Em contraste com as nações, Deus dirige-se a Israel como seu servo, escolhido desde os confins da terra (v. 8-9). Três vezes ele repete 'Não temas' (v. 10, 13, 14), assegurando sua presença, fortaleza e ajuda. A imagem do 'verme de Jacó' (v. 14) enfatiza a humildade de Israel, mas Deus promete transformá-lo em instrumento de juízo contra os montes e morros (v. 15-16). O capítulo encoraja a confiança exclusiva em Deus, que segura a mão direita do seu povo.

A provisão de Deus no deserto e o reconhecimento de sua obra

Deus ouve o clamor dos pobres e necessitados e promete abrir rios em lugares altos, fontes no meio dos vales e transformar o deserto em tanques de água (v. 17-18). Plantará árvores variadas no deserto (v. 19) para que todos vejam, saibam e entendam que a mão do Senhor e o Santo de Israel fizeram isso (v. 20). Essa seção destaca o cuidado de Deus com seu povo e o propósito de revelar seu poder e glória.

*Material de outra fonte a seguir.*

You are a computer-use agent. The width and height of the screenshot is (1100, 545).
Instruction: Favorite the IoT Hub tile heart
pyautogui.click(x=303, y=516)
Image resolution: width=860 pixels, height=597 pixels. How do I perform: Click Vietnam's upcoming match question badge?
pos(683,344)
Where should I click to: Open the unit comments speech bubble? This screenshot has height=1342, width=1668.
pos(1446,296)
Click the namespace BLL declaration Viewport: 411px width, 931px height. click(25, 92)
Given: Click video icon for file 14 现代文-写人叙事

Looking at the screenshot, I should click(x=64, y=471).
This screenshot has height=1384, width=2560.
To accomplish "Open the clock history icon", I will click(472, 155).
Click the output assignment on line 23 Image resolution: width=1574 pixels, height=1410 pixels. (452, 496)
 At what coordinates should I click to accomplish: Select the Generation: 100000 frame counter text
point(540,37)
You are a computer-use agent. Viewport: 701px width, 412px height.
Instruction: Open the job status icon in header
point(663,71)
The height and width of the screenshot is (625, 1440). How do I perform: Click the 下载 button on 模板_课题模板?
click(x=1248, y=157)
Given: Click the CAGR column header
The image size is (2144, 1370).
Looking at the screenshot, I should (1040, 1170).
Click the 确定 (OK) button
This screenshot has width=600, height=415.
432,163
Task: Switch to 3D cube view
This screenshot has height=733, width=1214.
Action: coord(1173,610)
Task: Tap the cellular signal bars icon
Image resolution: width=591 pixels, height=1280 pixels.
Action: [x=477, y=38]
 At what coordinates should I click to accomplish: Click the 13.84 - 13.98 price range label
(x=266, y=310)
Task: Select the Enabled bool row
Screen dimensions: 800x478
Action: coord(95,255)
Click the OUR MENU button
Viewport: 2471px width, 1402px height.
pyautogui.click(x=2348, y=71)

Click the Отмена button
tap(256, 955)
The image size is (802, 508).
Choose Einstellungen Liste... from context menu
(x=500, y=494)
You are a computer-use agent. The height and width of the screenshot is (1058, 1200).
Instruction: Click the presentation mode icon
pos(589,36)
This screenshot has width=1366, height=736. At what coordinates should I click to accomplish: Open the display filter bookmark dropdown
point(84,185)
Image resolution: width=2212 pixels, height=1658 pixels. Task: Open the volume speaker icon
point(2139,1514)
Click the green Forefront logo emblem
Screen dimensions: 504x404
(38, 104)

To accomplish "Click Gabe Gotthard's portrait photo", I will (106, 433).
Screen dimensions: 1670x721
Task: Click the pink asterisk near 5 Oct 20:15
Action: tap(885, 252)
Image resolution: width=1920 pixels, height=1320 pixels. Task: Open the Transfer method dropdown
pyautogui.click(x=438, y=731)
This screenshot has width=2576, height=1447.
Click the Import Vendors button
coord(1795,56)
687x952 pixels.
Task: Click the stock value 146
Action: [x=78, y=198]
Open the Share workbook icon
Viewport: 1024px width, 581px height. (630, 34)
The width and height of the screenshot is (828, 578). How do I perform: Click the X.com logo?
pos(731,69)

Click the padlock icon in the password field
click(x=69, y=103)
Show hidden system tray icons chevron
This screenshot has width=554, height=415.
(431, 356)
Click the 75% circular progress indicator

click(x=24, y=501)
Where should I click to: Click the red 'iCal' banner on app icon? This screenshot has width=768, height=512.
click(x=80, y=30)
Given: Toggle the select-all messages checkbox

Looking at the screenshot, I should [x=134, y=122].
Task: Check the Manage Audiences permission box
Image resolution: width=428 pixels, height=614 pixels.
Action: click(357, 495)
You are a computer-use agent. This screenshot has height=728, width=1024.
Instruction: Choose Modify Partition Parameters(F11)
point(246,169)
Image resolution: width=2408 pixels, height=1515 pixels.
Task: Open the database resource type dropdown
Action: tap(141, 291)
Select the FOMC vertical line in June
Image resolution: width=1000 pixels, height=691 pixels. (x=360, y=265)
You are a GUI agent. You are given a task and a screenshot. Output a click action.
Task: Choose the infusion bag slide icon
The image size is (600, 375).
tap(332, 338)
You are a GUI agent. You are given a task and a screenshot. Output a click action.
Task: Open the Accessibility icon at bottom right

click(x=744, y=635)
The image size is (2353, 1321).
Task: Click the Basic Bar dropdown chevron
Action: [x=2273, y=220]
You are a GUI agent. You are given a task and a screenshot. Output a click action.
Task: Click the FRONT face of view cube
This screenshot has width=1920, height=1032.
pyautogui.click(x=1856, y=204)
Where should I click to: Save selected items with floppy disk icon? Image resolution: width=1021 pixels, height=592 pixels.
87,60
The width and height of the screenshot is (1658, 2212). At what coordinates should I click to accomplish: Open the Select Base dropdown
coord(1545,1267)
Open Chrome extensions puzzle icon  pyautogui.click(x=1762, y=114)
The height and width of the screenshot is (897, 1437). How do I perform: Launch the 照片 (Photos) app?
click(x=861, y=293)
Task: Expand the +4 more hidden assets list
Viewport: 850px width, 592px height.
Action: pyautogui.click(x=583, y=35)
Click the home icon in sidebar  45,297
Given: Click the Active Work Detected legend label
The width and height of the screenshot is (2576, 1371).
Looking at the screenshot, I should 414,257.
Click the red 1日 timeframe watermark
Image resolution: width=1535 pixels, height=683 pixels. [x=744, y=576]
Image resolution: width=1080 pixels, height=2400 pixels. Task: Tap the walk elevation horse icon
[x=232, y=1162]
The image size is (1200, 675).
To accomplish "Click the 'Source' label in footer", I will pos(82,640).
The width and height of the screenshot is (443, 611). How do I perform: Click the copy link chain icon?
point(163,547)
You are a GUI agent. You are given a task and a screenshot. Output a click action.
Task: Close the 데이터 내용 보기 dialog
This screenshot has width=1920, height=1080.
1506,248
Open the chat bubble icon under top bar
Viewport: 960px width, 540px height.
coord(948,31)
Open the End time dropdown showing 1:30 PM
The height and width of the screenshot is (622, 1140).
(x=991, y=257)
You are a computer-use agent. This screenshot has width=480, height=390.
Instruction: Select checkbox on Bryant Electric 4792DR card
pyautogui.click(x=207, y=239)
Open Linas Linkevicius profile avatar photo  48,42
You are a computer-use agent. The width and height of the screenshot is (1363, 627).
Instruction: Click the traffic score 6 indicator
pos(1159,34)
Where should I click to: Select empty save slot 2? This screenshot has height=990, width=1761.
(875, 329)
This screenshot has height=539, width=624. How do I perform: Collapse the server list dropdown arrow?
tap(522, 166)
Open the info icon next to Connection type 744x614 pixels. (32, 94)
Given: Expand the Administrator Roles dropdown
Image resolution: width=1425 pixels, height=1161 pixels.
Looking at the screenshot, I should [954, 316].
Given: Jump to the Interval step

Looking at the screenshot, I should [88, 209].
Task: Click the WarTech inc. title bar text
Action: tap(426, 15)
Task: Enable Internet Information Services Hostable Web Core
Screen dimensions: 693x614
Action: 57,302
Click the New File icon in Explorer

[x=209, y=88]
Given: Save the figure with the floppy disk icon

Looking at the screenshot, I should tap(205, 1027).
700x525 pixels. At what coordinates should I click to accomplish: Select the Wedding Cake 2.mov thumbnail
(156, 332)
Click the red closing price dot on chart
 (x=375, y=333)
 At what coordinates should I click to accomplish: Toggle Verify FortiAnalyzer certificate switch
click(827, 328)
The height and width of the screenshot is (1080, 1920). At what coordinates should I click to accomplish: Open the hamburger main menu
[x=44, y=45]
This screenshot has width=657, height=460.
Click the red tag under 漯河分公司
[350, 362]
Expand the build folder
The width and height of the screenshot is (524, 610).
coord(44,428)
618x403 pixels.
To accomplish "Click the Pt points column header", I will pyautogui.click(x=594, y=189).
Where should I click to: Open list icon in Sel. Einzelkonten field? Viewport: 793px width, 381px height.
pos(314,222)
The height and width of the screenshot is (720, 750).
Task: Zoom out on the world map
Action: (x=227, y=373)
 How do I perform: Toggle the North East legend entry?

O desafio aos ídolos e a incapacidade de prever o futuro

Deus desafia os ídolos a apresentarem sua defesa e a anunciarem coisas passadas ou futuras (v. 21-23). Eles são incapazes, mostrando que são nada e suas obras são abominação (v. 24). Em contraste, Deus suscita um do norte que virá do oriente e invocará seu nome (v. 25), referindo-se a Ciro, o persa. Ninguém entre os ídolos pôde anunciar isso antes (v. 26-28). A seção conclui que todos os ídolos são falsidade e suas obras são vento (v. 29).